二 ふたつの魂

 歓呼かんこの声が今も耳の奥に残っている。つむぎはベルベットのやわらかいソファーに体を沈めながら、深く息をした。

 ここは〈光和之堂こうわのどう〉から近い場所にある〈室咲むろざき〉という名前の純喫茶だった。軍人御用達のお店で、貸し切りのため、店内には紬と屋隈やくま顕谷あらや蓮香はすか日納ひのうとマスター以外に人はいない。

 紬は立ち上がって、窓の外を見た。窓の下では群衆が踊り、騒ぎ、歌っている。〈まれびと〉である紬を歓迎する声だった。〈光和之堂〉を出て、街に出た瞬間から〈室咲〉に入るまでに紬は歓呼の声を浴び続けたのだ。

 屋隈に聞けば、紬が〈神風の子〉だから、だけではなく、〈異世いせくに〉から来た〈まれびと〉であるからだという。〈まれびと〉をもてなし、元の世界に送ることで幸福がもたらされると言われているのだそうだ。

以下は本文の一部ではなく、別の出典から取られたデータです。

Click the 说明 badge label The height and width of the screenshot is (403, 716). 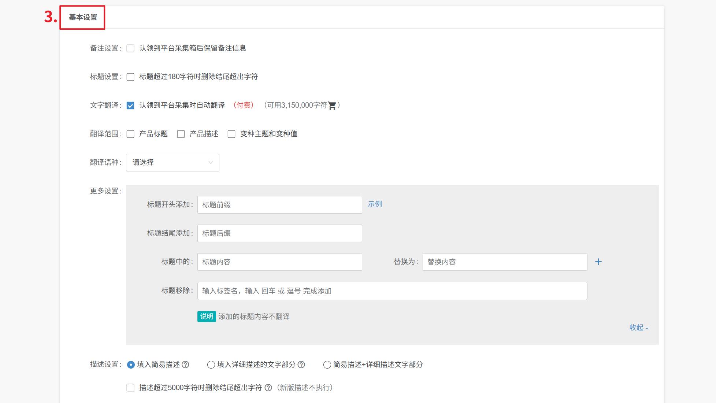(207, 316)
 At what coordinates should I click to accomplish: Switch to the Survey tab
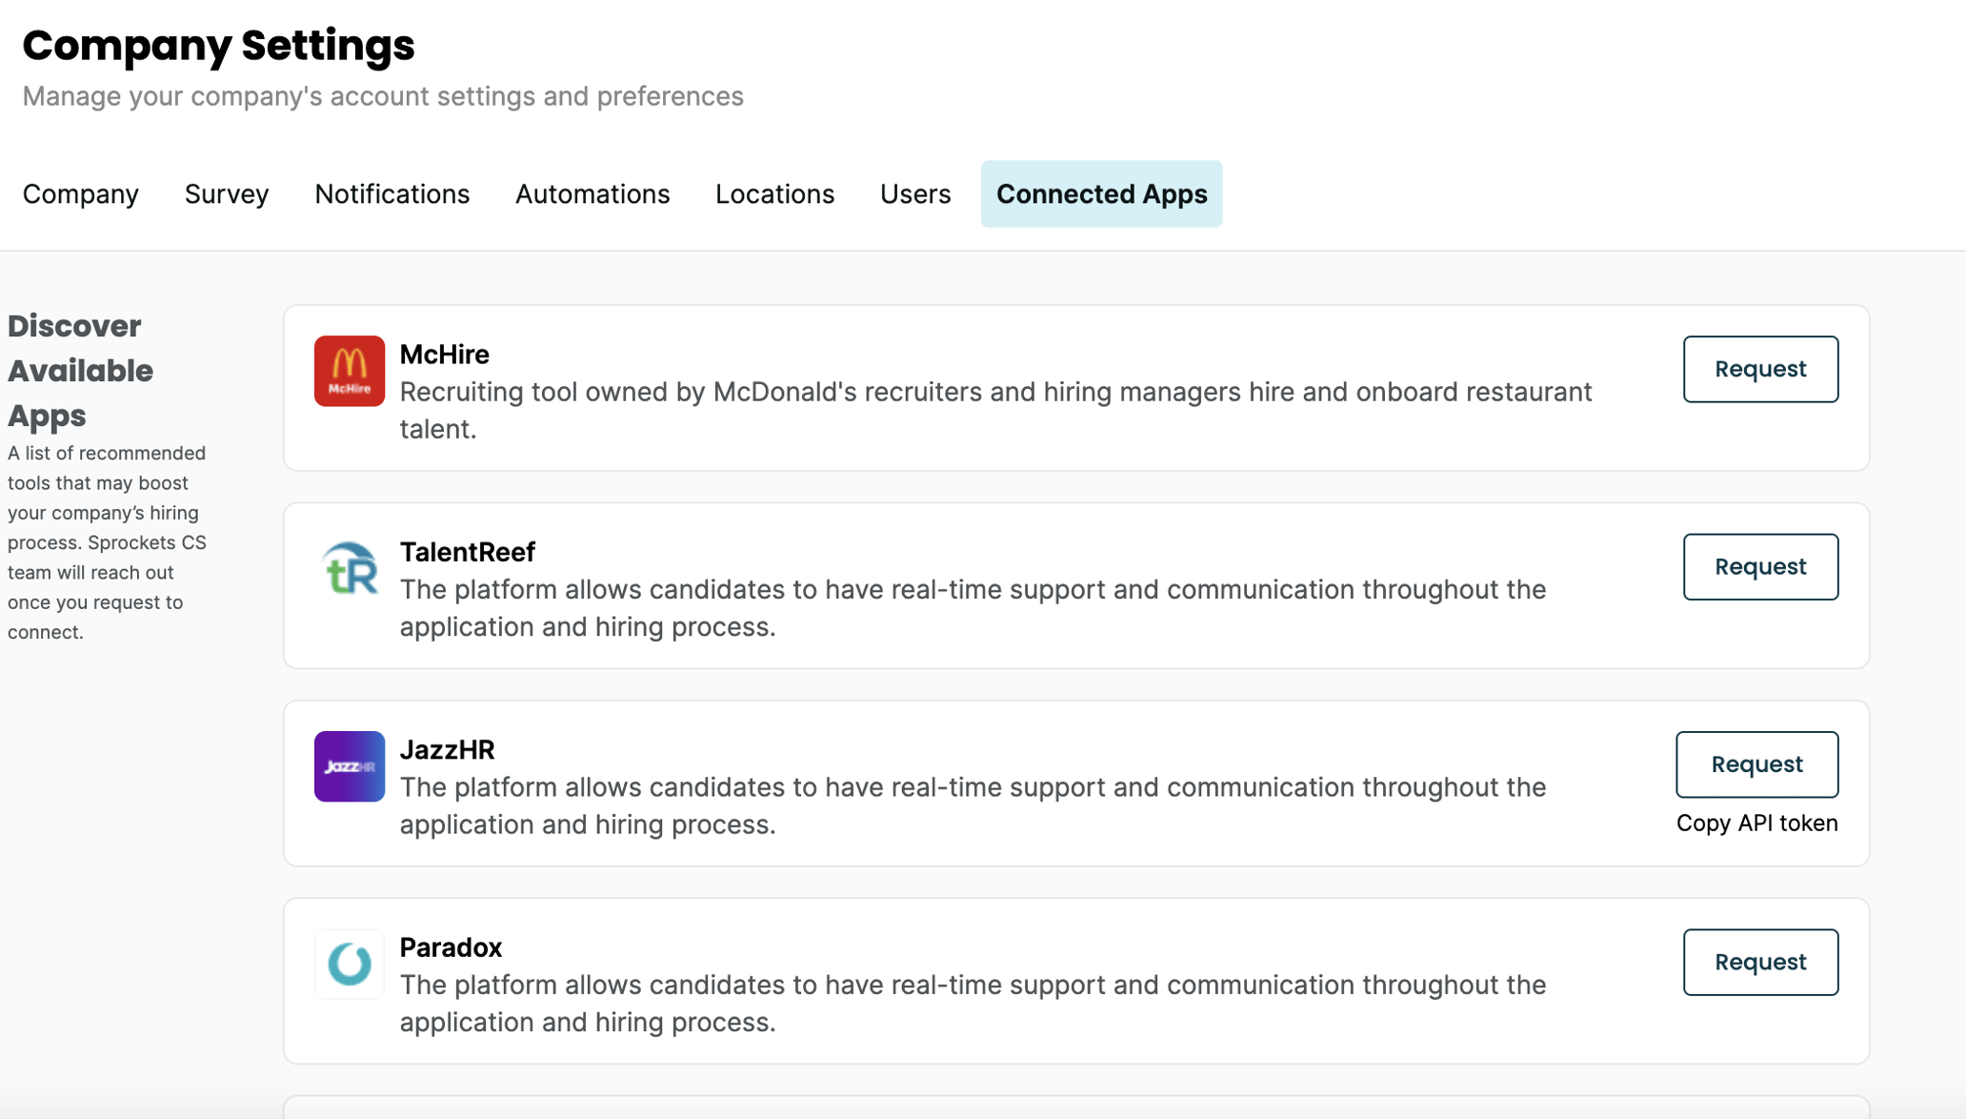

光和之国こうわのくに〉は紬が思っている以上に日本と大きくかけ離れていた。街並みは上空から見たとおり、外国の街並みを思わせる風景だった。着ているものもそうだ。和服ではなく、洋装だった。女性はドレスやワンピースといった服装だけではなく、動きやすいパンツスタイルの人が多い。

 四人の着ている軍服も男女ともに変わりない。合理的に考えればパンツスタイルのほうが動きやすいのだから、あたりまえかもしれない、と紬は一人、納得した。かく言う紬も制服のスカートの下は体育用のハーフパンツをいている。

 落ちついた紬は室内を見回した。きらびやかで落ちついた装飾のお店の中は耳に心地よい音楽が流れている。大正浪漫。時代も文化も違うが、一言で表すならばこの言葉が似合う。自分の黒いブレザー、灰色のスカートの自分の制服を見た紬は、この店でも、いや、この国では、浮いている、と心の中で思った。そしてバイオレットのリボンはやはり、気に入っていない。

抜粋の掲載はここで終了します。